### Task to carry out
Take the line with "Task: Open the" as the first and the last line of the data as the end. Write out both and every line between exactly, except pictures.

/---

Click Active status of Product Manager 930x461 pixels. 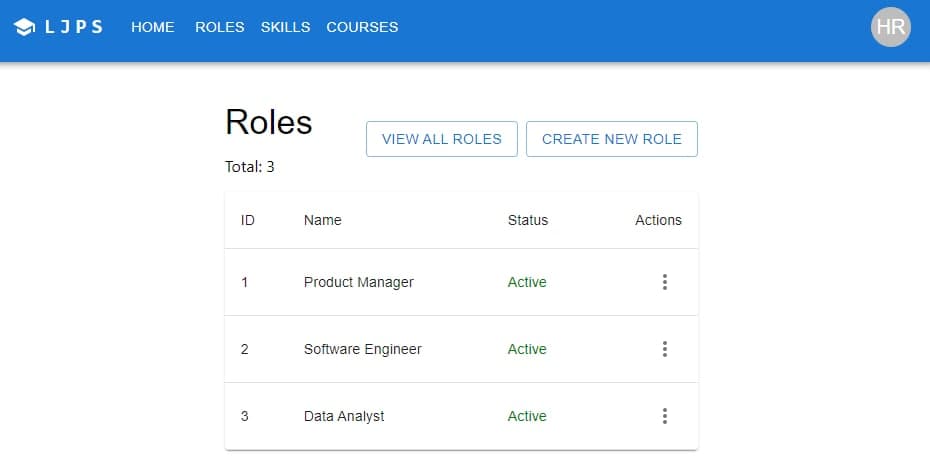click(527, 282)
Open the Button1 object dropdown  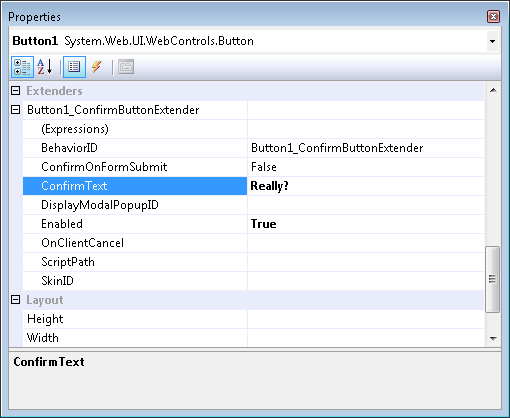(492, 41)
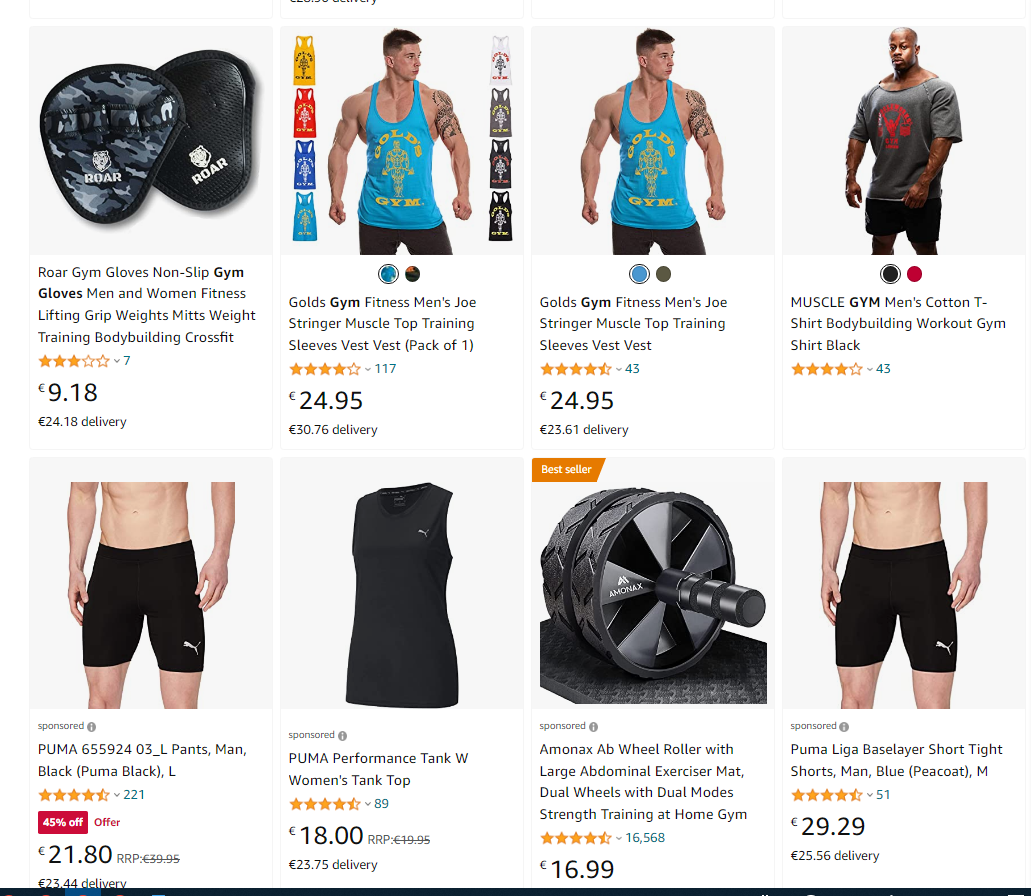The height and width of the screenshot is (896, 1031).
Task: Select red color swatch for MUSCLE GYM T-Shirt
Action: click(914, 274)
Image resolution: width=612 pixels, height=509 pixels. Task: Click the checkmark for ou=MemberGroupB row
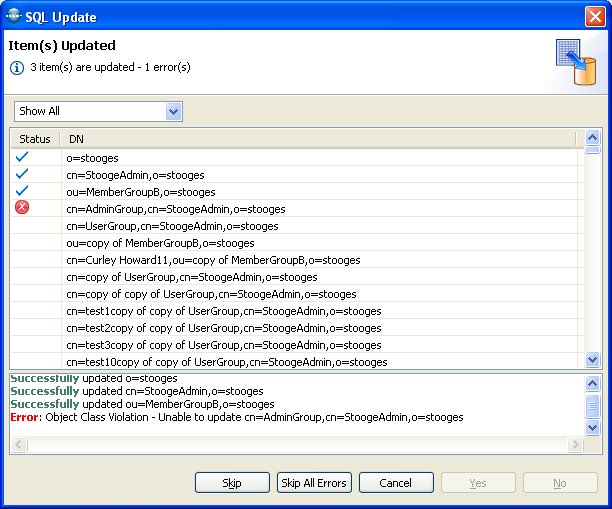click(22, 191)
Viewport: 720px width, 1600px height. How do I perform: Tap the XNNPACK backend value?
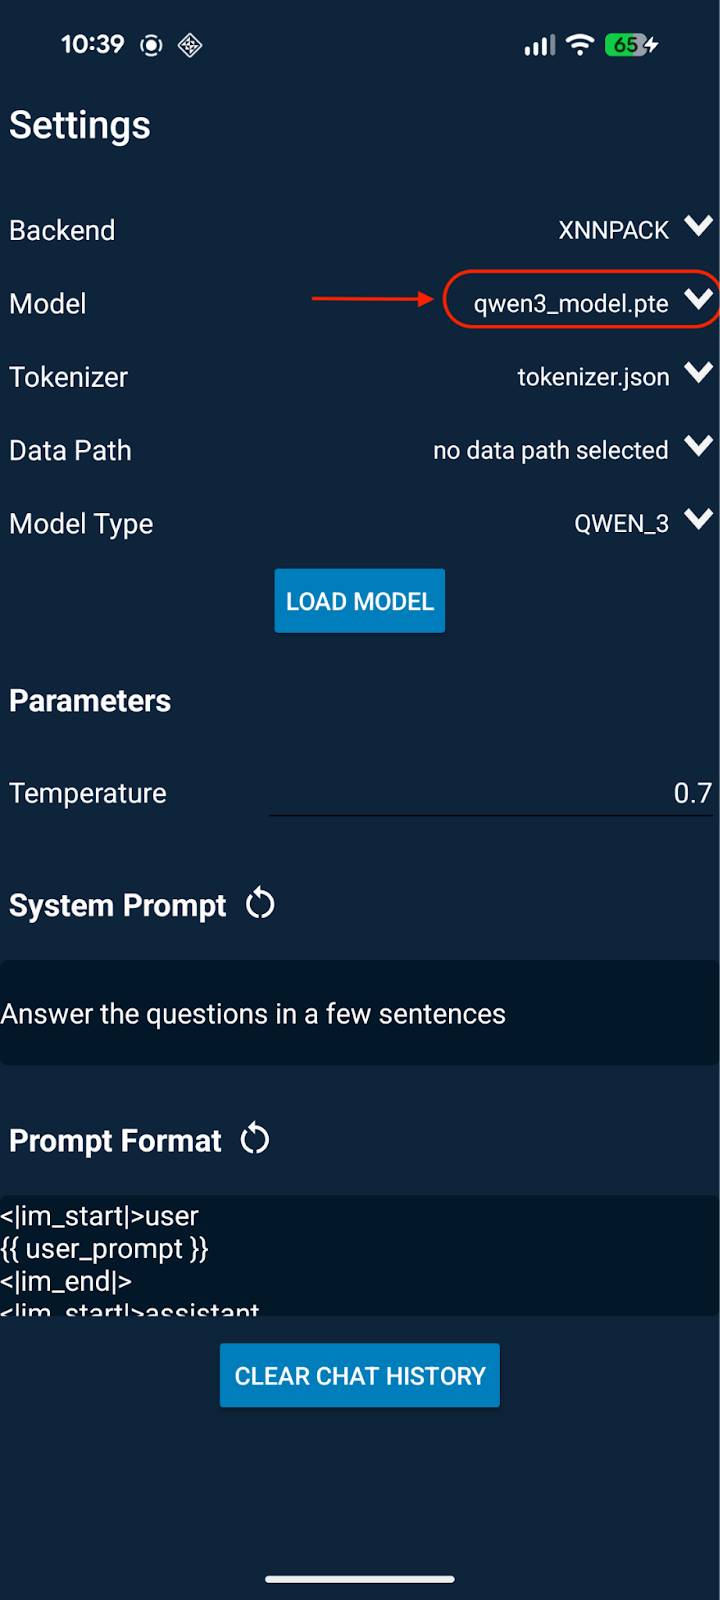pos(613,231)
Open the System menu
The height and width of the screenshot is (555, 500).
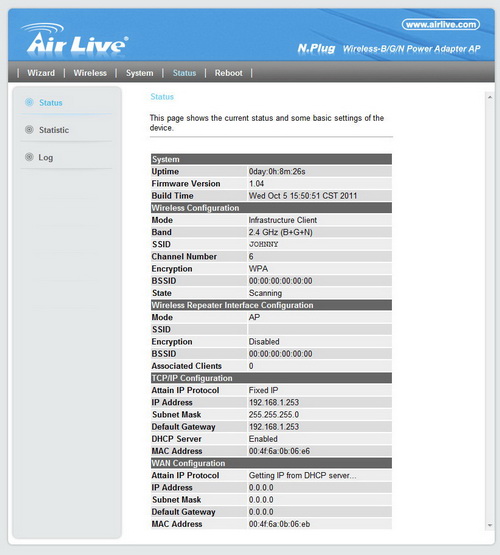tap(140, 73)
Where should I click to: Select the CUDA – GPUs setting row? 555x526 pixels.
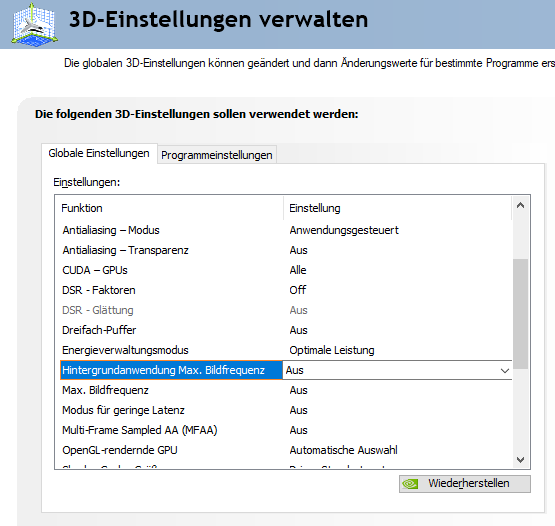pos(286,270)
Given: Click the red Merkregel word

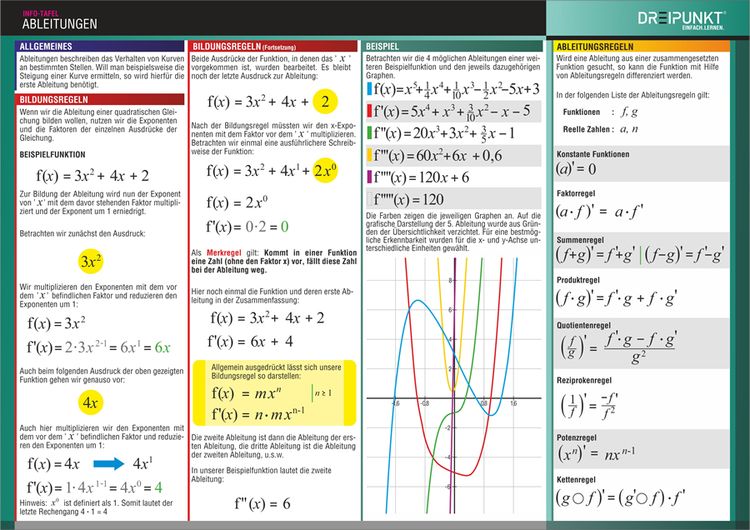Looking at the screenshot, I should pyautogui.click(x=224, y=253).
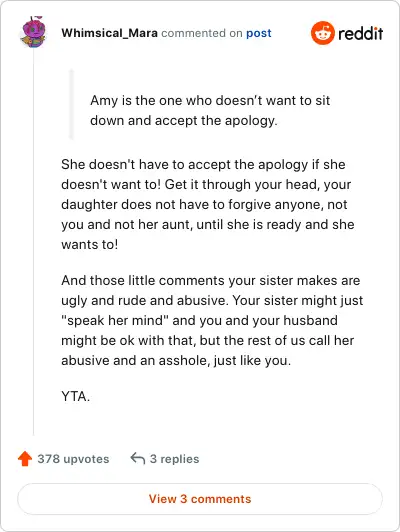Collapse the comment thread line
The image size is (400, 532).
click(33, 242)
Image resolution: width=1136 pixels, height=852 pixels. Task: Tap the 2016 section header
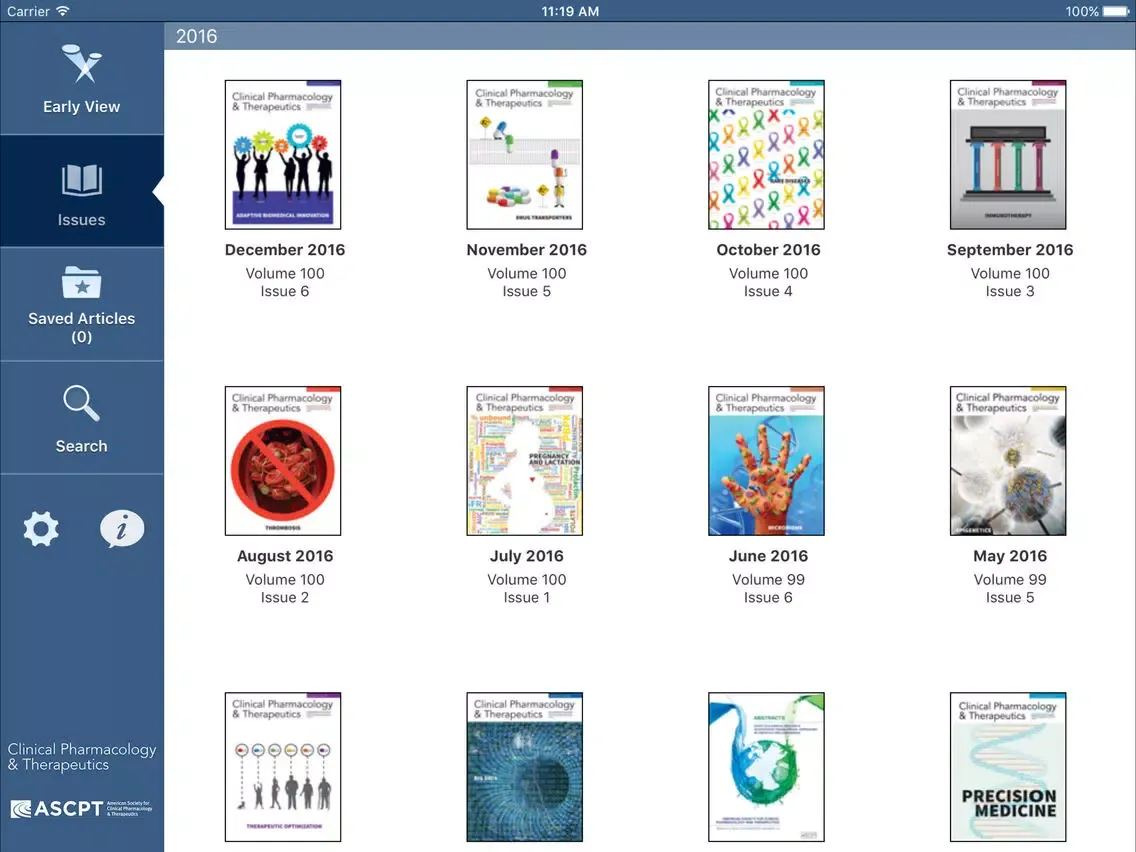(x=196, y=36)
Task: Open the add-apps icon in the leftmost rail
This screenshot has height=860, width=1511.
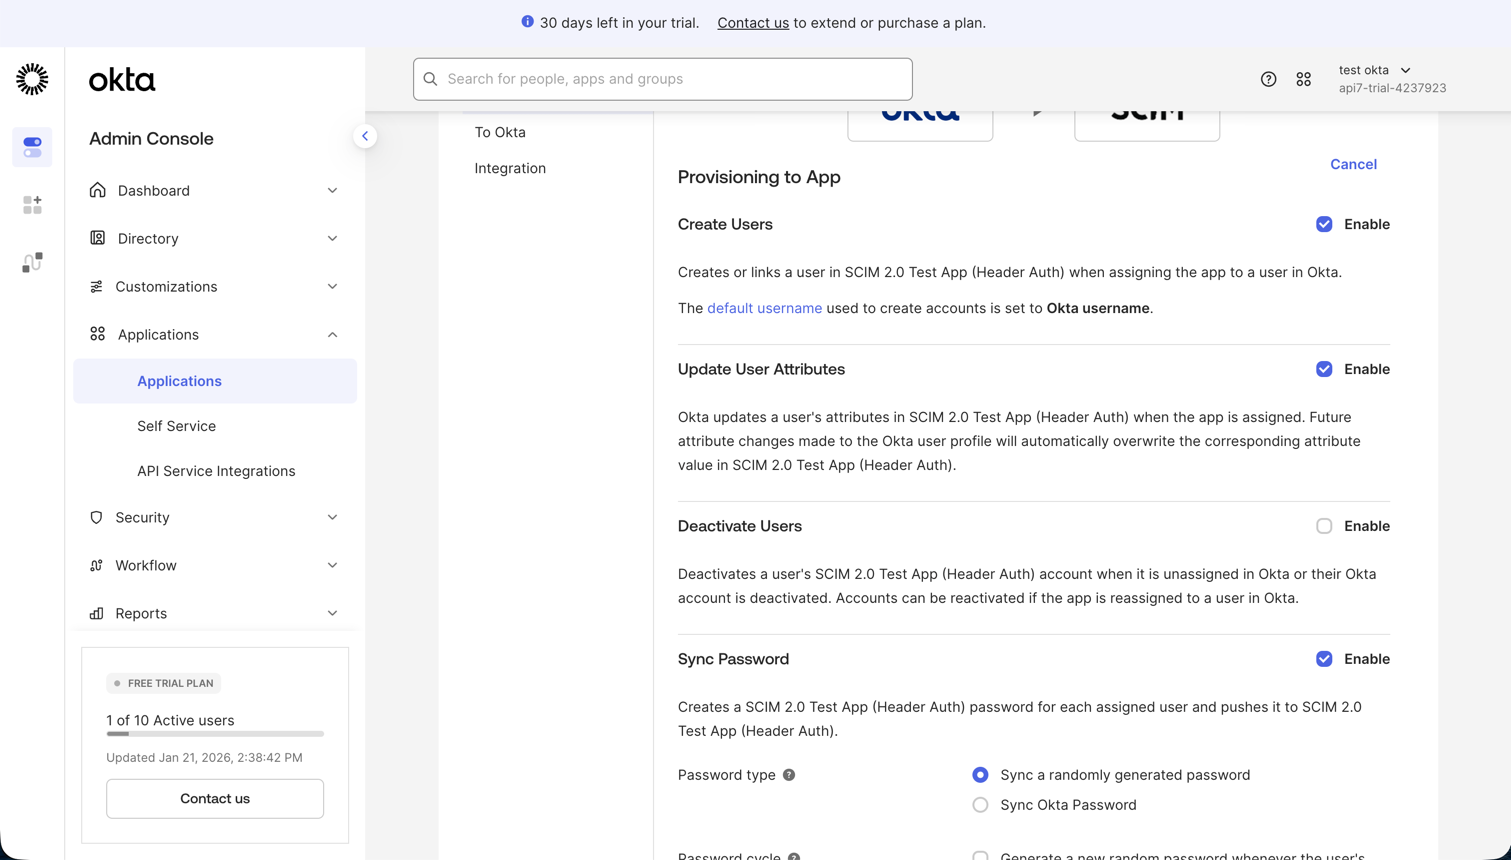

\---

### Result
Task: Open the add-apps icon in the leftmost rail
This screenshot has height=860, width=1511.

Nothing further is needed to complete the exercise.